A control scenario representing land cover and land use fractions derived from forest cover in 2000 was created to be followed by a depredations scenario that took account of GLAD forest cover changes in 2000. The percentages of non-forest categories increased for grid cells that experienced net forest losses and the percentage of forest categories decreased for grid cells that did not. Conversely, in grid cells with net forest gain, the percentages of forest categories increased proportionally, whereas the percentages of non-forest categories decreased. In 2000, the S 2020 scenario varied in total forest cover percentage but the same proportion was maintained for the five MODIS forest cover types. After we derived the deforestation scenario (S2020) over the whole domain, we substituted the land cover and land use fraction of the Amazon region with MODIS land cover in 2000 and obtained the S2000 scenario. Finally, the biophysical climate effects of Amazon deforestation were quantified as the results of S2020 minus S2000, as shown in the main text. The influence of model boundary was assessed during a simulation for wet and dry seasons under a larger domain (200 480 grids, 20- km resolution).

The S2020 experiment is used for model validation. The first 16 days of simulation are used to create the spin-up time, and the last three days of simulation are used for validation analyses. The results of the test were compared with data from the Global Surface Summary of the Day 54 (GSOD), in situ weather stations in South America. The National Centers for Environmental Information has created a daily weather summary that can be found in the GSOD dataset. The GSOD database provides observations on temperature, precipitation, wind and other meteorological variables from more than 9000 global stations. In South America, 196 GSOD stations recorded available surface air temperature during the wet season in 2020, whereas 195 stations did so during the dry season in 2020. Moreover, a total of 62 and 119 stations recorded available daily precipitation in the wet and dry seasons, respectively. We used a satellite-based precipitation dataset to look for spatial patterns of the precipitation.

We used high-resolution 30 m forest cover data for 2000 and 2020 from the Global Land Analysis and Discovery to get a 20- km resolution of forest cover change information. 1c. GLAD forest cover data from 2000 and 2020 were mapped by attributing pixels with forest height ≥5 m as the ‘forest’ land cover class, which agrees with the definition of ‘forest’ by the Food and Agriculture Organization of the United Nations. forest cover changed by comparing the years 2000 and 2020 to see if there were any changes at a 20- kilometer resolution.

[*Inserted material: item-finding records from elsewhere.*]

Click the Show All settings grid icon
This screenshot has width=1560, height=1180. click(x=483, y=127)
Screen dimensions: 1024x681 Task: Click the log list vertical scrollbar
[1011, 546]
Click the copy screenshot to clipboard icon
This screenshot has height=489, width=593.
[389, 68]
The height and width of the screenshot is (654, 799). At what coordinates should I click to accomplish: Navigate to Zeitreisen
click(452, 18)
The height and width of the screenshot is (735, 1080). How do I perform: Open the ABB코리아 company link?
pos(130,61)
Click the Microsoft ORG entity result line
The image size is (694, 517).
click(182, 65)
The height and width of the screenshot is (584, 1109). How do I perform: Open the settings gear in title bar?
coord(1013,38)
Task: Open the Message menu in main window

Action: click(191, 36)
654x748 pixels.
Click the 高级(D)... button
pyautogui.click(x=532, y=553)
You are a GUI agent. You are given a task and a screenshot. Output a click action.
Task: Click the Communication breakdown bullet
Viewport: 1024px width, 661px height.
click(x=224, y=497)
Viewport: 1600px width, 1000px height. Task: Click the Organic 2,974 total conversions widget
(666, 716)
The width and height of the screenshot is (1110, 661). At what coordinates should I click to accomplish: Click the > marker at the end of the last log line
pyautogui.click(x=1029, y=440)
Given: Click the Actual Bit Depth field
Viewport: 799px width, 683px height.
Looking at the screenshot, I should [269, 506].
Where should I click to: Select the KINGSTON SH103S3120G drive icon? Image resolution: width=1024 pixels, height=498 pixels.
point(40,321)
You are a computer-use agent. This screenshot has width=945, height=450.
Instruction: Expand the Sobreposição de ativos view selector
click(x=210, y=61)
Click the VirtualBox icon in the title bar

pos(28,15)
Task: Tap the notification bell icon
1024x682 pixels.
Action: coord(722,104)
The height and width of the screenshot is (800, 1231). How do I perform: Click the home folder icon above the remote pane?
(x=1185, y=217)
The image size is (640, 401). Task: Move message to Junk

A two-sided Student’s t- test was used to assess the distribution of mean precipitation effects. Moreover, we conducted a more rigorous field significance test using the Benjamini–Hochberg method to control the false discovery rate (FDR) at α = 0.05. The result shows model grids with significant P values that remain significant after FDR correction. Linear regression can be used to find a relationship between forest loss fraction and P over deforested grids. The P value is obtained from the Wald test, testing the null hypothesis that the slope is zero (Fig. 1a,b).

The frontier of current research, therefore, lies in advancing analytical frameworks, such as the one presented by Qin et al., by coupling them with dynamic modelling of vegetation. Only when the interacting effects of climate change, deforestation and vegetation health are linked can the risk of tipping be truly assessed. Considering seasonality — as Qin et al. have done — as well as drought and heat extremes will be essential steps in this process.